THE TASK: Retype exactly the span of lines below from the one with "Viewport: 191px width, 154px" through the one with "Task: Switch to the 事件配置 tab". Do not include pictures.

[Stored records]
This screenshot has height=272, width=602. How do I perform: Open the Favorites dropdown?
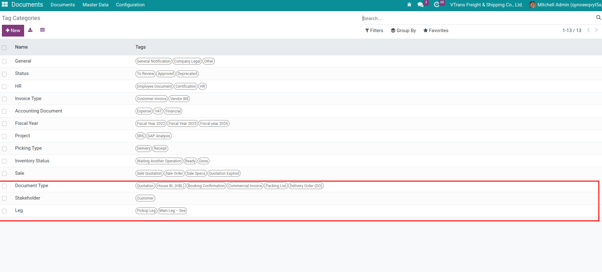[436, 31]
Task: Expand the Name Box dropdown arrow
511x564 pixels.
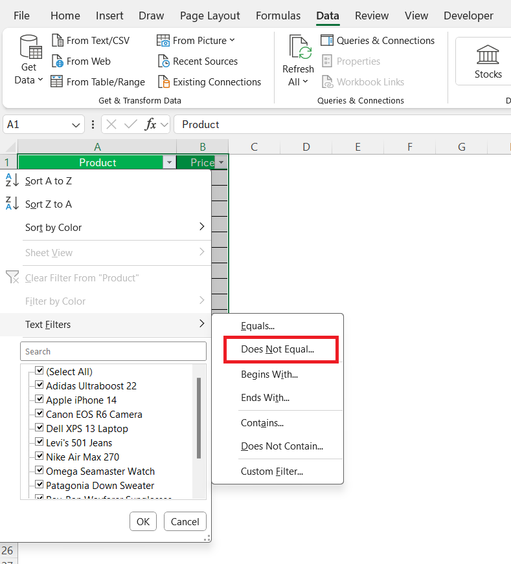Action: click(76, 125)
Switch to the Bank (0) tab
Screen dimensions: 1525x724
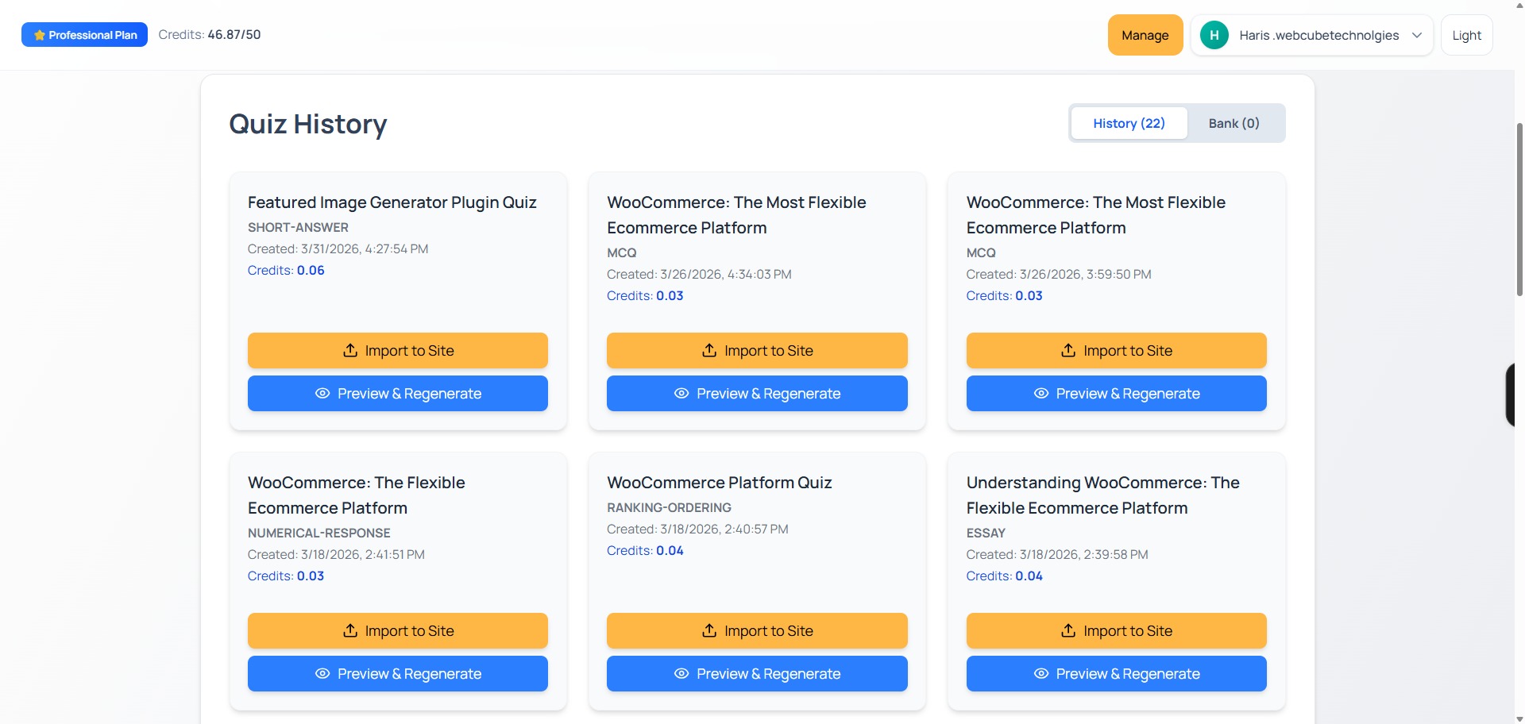1234,123
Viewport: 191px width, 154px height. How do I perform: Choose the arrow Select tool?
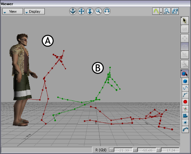click(185, 20)
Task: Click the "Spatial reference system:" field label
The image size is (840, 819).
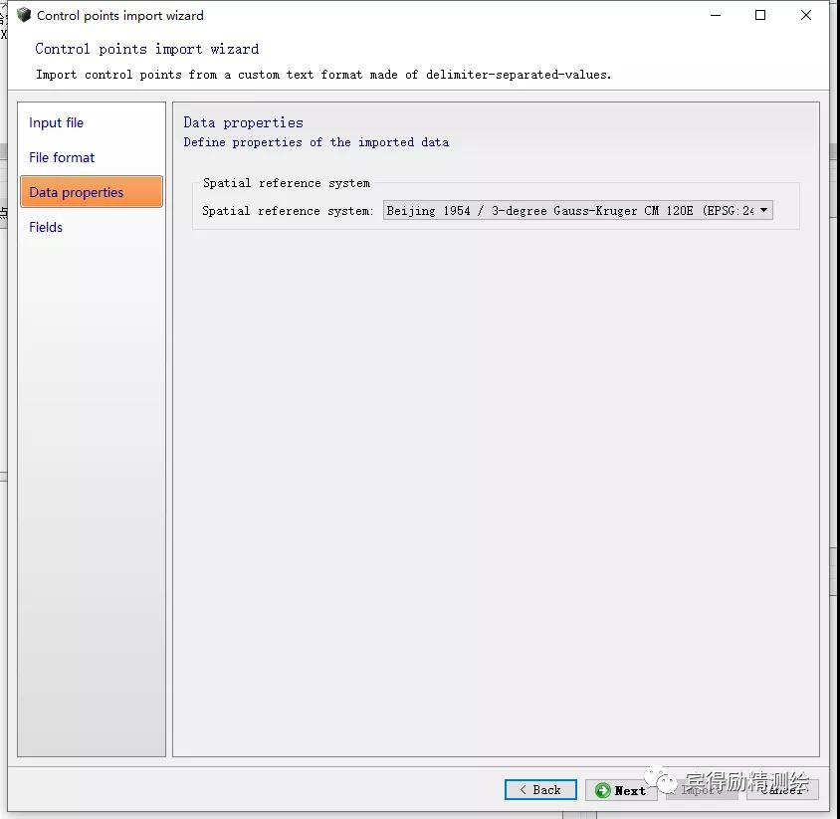Action: click(x=288, y=211)
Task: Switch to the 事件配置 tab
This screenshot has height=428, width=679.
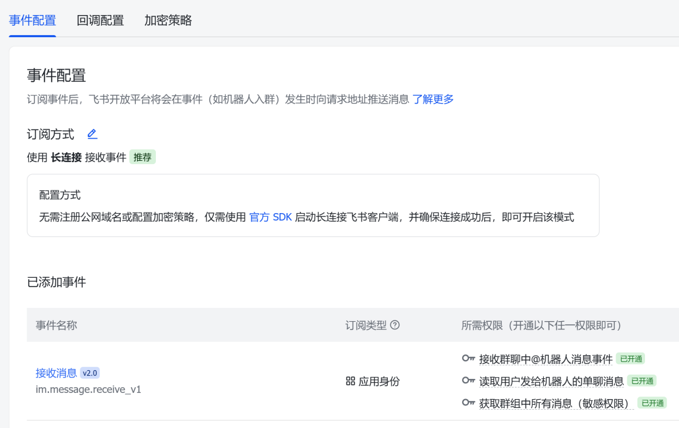Action: [32, 20]
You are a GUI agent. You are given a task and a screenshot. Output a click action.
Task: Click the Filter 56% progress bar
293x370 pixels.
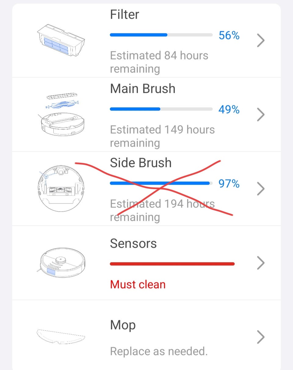[161, 35]
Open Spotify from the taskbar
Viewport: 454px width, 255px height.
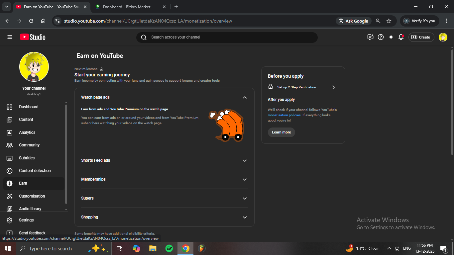(169, 248)
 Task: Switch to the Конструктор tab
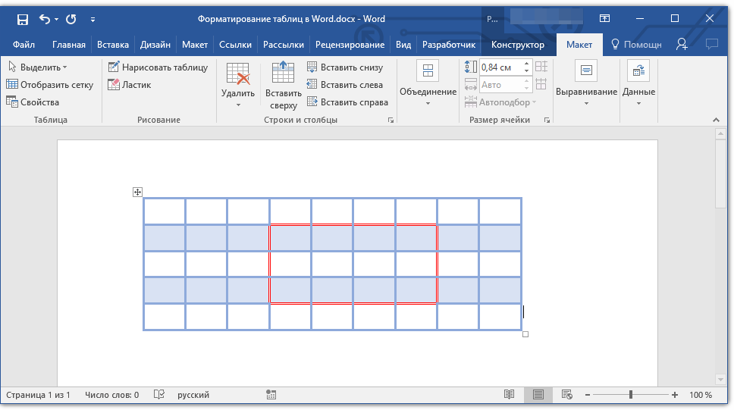pyautogui.click(x=517, y=45)
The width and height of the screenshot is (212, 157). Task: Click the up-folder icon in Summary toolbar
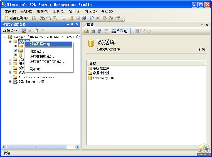[x=87, y=31]
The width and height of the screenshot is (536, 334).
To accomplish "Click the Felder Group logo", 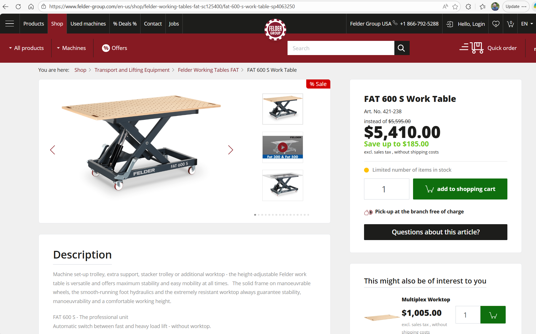I will [275, 30].
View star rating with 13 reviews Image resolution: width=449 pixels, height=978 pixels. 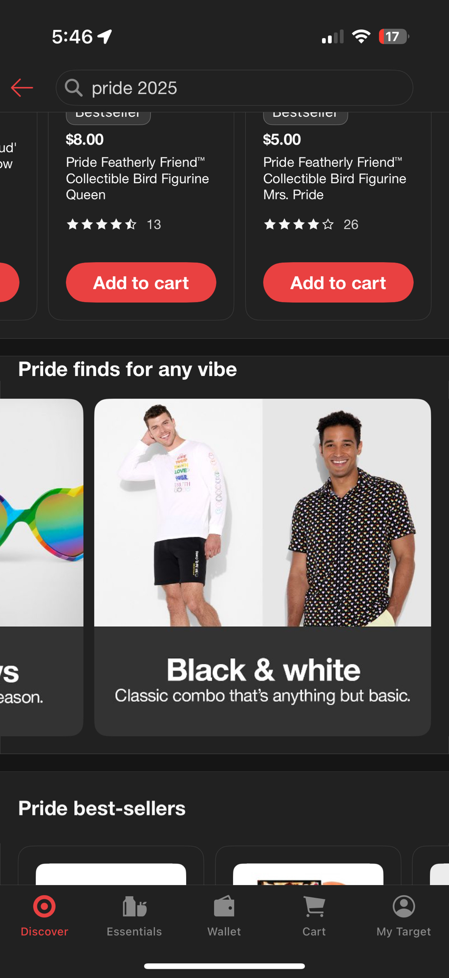point(114,224)
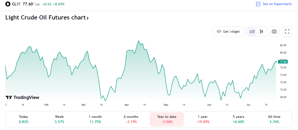Select the Year to date range
The image size is (298, 130).
tap(167, 119)
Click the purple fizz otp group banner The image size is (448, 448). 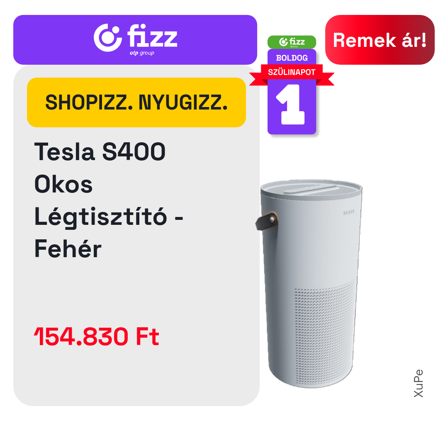[x=135, y=40]
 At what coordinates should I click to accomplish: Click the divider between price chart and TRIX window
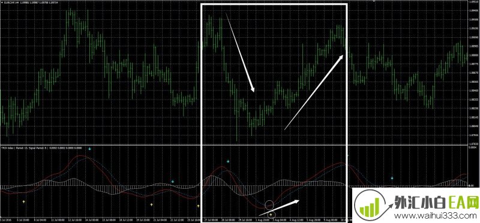233,145
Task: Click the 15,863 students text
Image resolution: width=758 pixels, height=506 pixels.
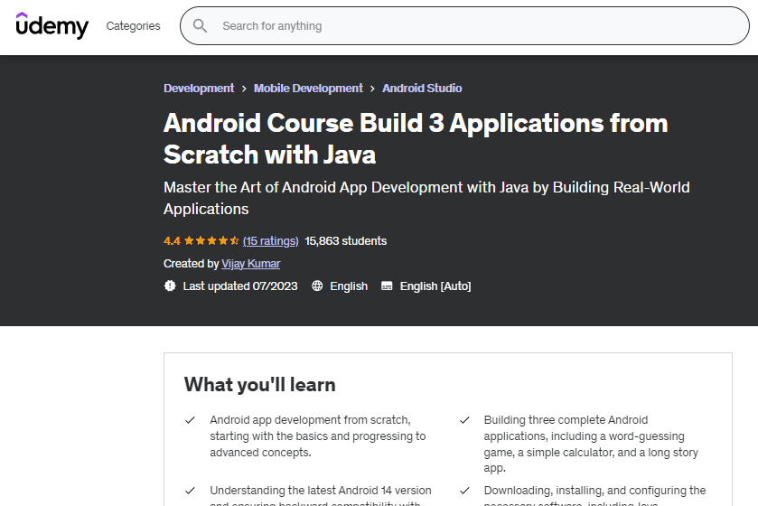Action: point(346,241)
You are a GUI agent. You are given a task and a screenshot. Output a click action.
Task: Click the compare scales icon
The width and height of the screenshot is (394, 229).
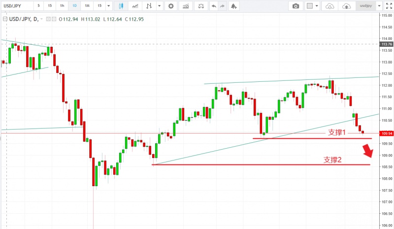pos(200,6)
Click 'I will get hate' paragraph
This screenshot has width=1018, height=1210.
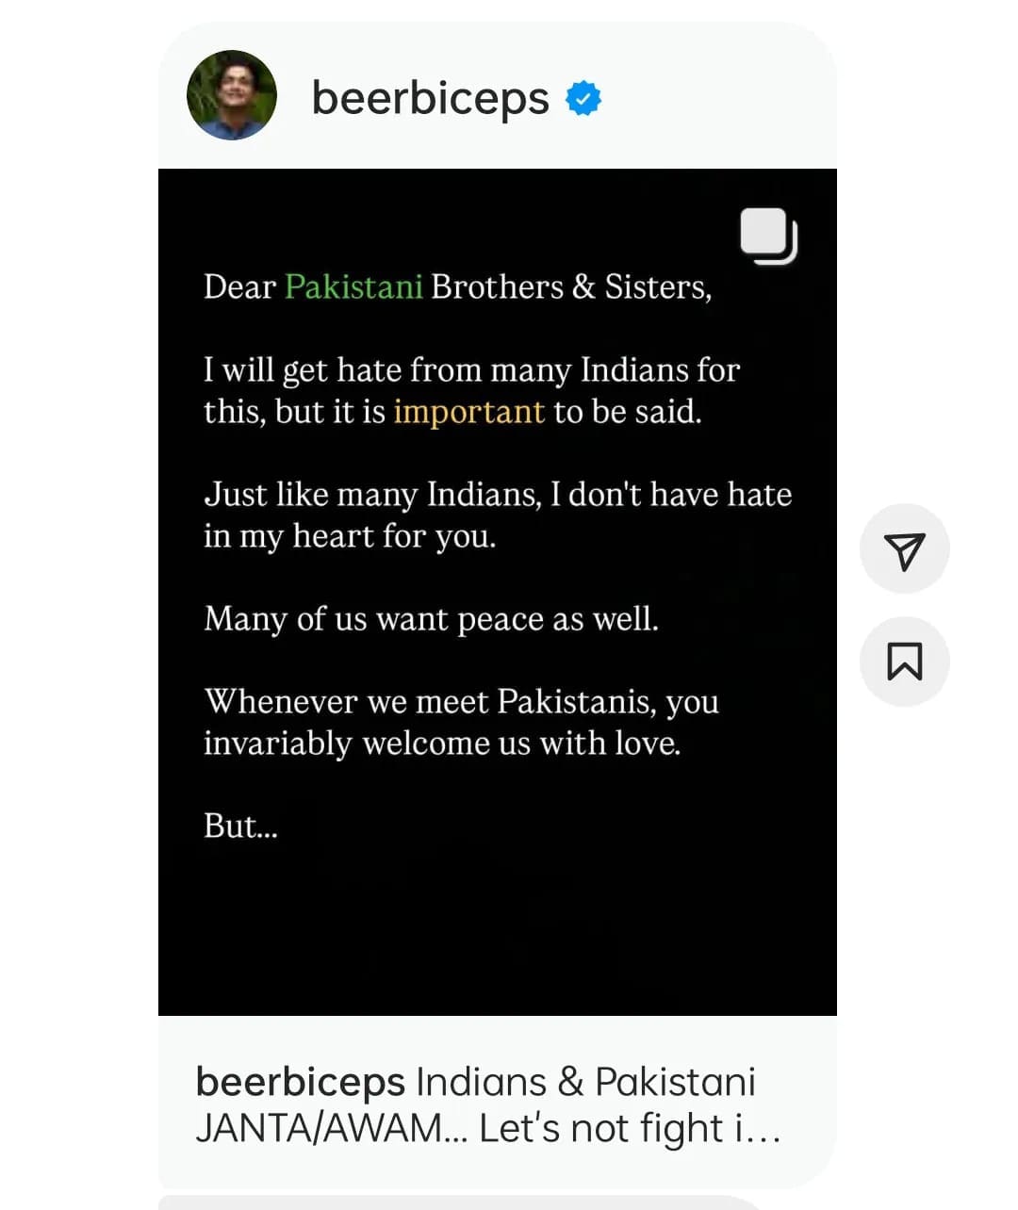click(x=471, y=390)
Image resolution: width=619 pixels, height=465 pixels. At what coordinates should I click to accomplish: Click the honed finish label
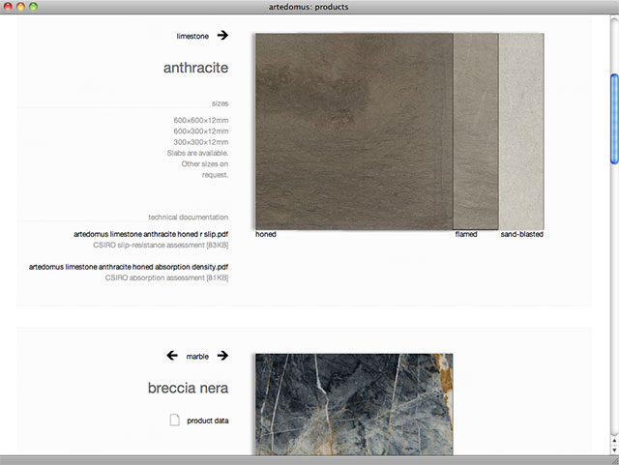pyautogui.click(x=266, y=234)
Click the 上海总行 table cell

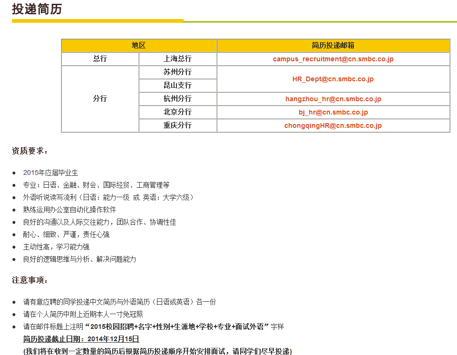point(177,59)
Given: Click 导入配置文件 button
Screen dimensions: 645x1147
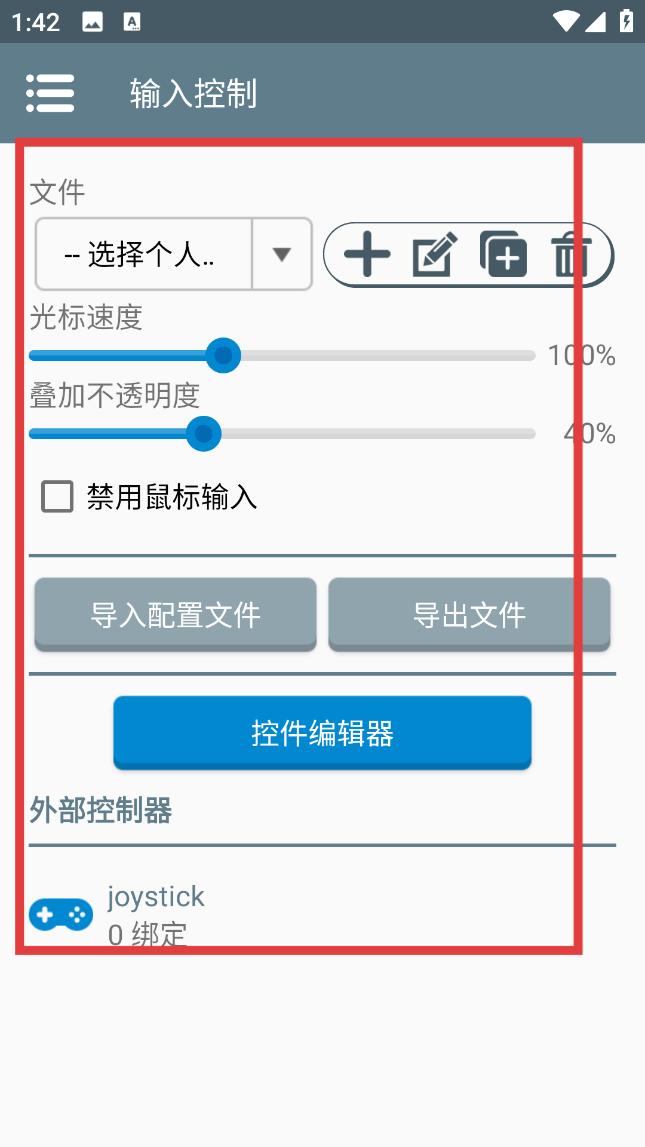Looking at the screenshot, I should pyautogui.click(x=176, y=614).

EXERCISE RESULT:
Viewport: 191px width, 154px height. How do I perform: Choose the arrow Select tool?
click(185, 20)
Task: Click the "Spatial reference system:" field label
The image size is (840, 819).
Action: click(x=288, y=211)
Task: Switch to the 事件配置 tab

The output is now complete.